> **EXERCISES TO COMPLETE**:
A - Answer these questions using the text on Rudolf Dellinger:
(i) In which city did Dellinger take a position as a clarinettist, and in what year?
(ii) Whom did Dellinger marry on 2 February 1886?
(iii) Which theater employed Dellinger as Kapellmeister starting in 1893?
B - Write out the passage of the text on Rudolf Dellinger between "Born into a" and "the age of 53.", inclusive.
━━━ TEXT SEGMENT ━━━
Rudolf Dellinger (8 July 1857 – 24 September, 1910) was a German Bohemian composer and Kapellmeister. He almost exclusively composed operettas and was considered to be among the most outstanding composers of his time.

Born into a family of Bohemian of instrument makers in Graslitz, Dellinger received musical tuition early in life. He studied at the School of Music in Prague between 1874 and 1879, and later at the Prague Conservatory, where he was taught piano by, among others, Julius Pisarowitz.

After completing his musical education, he took a position as a clarinettist in Brno in 1880, then worked as a Kapellmeister in Passau, Eger, Prague and Salzburg. In 1883, Dellinger moved to Hamburg, where he worked at the Carl-Schultze-Theater. He wrote his first operettas there, which also premiered in Hamburg.

On 2 February 1886, Dellinger married Anna Maria Eppich, an Austrian singer.

In 1893, Dellinger was employed as Kapellmeister of the Residenztheater in Dresden, where he worked until his death at the age of 53.
━━━ DATA PROVIDED ━━━
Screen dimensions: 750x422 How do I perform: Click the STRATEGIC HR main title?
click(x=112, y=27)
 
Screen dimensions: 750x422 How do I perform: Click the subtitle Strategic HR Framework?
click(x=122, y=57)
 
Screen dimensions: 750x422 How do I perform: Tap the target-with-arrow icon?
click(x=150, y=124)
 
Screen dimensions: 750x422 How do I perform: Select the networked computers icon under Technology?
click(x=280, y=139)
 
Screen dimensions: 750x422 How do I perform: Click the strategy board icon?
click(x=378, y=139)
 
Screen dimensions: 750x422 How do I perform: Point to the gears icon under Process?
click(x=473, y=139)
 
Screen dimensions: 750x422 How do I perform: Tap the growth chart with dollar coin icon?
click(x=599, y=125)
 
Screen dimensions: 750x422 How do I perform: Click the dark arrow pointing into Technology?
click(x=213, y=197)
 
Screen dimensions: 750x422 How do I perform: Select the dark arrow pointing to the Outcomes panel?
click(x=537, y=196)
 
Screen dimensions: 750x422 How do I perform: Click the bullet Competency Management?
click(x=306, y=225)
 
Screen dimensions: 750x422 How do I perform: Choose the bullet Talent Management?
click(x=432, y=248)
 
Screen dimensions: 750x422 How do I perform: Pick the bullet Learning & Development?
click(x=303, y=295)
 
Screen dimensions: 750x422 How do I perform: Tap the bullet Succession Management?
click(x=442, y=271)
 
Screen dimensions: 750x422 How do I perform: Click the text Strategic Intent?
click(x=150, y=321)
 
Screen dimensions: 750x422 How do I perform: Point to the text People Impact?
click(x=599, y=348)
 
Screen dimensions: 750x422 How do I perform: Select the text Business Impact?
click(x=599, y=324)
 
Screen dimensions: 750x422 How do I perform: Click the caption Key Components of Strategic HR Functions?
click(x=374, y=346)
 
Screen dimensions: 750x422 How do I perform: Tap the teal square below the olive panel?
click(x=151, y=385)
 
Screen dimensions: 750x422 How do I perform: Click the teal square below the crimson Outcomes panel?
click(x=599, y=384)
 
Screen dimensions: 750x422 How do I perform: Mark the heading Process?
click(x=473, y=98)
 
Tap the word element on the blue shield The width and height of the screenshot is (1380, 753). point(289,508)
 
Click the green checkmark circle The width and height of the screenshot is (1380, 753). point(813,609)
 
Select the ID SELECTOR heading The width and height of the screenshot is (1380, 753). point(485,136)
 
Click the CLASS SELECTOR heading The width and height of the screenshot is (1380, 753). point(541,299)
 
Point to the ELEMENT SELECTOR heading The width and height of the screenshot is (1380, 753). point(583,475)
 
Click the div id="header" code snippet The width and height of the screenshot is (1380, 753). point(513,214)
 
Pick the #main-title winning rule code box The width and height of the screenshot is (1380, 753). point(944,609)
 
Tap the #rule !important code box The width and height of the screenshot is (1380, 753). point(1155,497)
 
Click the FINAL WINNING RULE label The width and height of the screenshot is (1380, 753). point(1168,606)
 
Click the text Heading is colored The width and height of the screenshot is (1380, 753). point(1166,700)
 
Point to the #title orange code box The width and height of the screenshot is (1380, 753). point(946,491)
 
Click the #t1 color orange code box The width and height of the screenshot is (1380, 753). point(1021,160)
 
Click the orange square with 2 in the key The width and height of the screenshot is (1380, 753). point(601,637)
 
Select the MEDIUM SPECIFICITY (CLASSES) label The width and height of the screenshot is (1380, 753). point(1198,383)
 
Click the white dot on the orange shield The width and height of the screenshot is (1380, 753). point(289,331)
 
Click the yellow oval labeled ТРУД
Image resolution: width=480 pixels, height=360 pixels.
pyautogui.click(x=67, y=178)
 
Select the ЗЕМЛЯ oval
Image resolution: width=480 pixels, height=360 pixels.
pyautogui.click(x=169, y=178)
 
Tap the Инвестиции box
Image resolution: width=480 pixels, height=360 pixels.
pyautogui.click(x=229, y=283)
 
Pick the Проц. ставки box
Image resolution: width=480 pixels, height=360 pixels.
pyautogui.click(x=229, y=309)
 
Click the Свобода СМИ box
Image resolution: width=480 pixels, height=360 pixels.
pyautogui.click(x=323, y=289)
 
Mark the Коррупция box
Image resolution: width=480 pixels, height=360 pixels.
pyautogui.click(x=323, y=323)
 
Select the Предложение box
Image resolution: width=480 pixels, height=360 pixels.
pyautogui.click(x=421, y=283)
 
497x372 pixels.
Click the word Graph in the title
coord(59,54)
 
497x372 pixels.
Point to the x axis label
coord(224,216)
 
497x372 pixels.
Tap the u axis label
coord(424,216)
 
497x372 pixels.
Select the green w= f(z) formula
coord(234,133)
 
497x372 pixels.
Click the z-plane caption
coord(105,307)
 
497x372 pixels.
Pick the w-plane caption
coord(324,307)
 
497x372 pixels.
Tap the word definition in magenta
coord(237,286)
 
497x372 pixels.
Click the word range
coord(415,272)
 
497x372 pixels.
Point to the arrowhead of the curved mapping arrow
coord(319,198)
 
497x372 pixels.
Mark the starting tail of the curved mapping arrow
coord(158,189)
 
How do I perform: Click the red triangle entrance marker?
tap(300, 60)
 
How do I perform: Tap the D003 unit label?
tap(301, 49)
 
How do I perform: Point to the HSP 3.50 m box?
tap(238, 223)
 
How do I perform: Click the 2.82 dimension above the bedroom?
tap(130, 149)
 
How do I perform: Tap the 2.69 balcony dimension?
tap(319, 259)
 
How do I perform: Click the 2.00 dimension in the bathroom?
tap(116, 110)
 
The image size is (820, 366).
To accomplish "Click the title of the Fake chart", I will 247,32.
━━━
> **SOLUTIONS PER TASK**:
A -
(i) Brno, in 1880.
(ii) Anna Maria Eppich, an Austrian singer.
(iii) The Residenztheater in Dresden.

B -
Born into a family of Bohemian of instrument makers in Graslitz, Dellinger received musical tuition early in life. He studied at the School of Music in Prague between 1874 and 1879, and later at the Prague Conservatory, where he was taught piano by, among others, Julius Pisarowitz.

After completing his musical education, he took a position as a clarinettist in Brno in 1880, then worked as a Kapellmeister in Passau, Eger, Prague and Salzburg. In 1883, Dellinger moved to Hamburg, where he worked at the Carl-Schultze-Theater. He wrote his first operettas there, which also premiered in Hamburg.

On 2 February 1886, Dellinger married Anna Maria Eppich, an Austrian singer.

In 1893, Dellinger was employed as Kapellmeister of the Residenztheater in Dresden, where he worked until his death at the age of 53.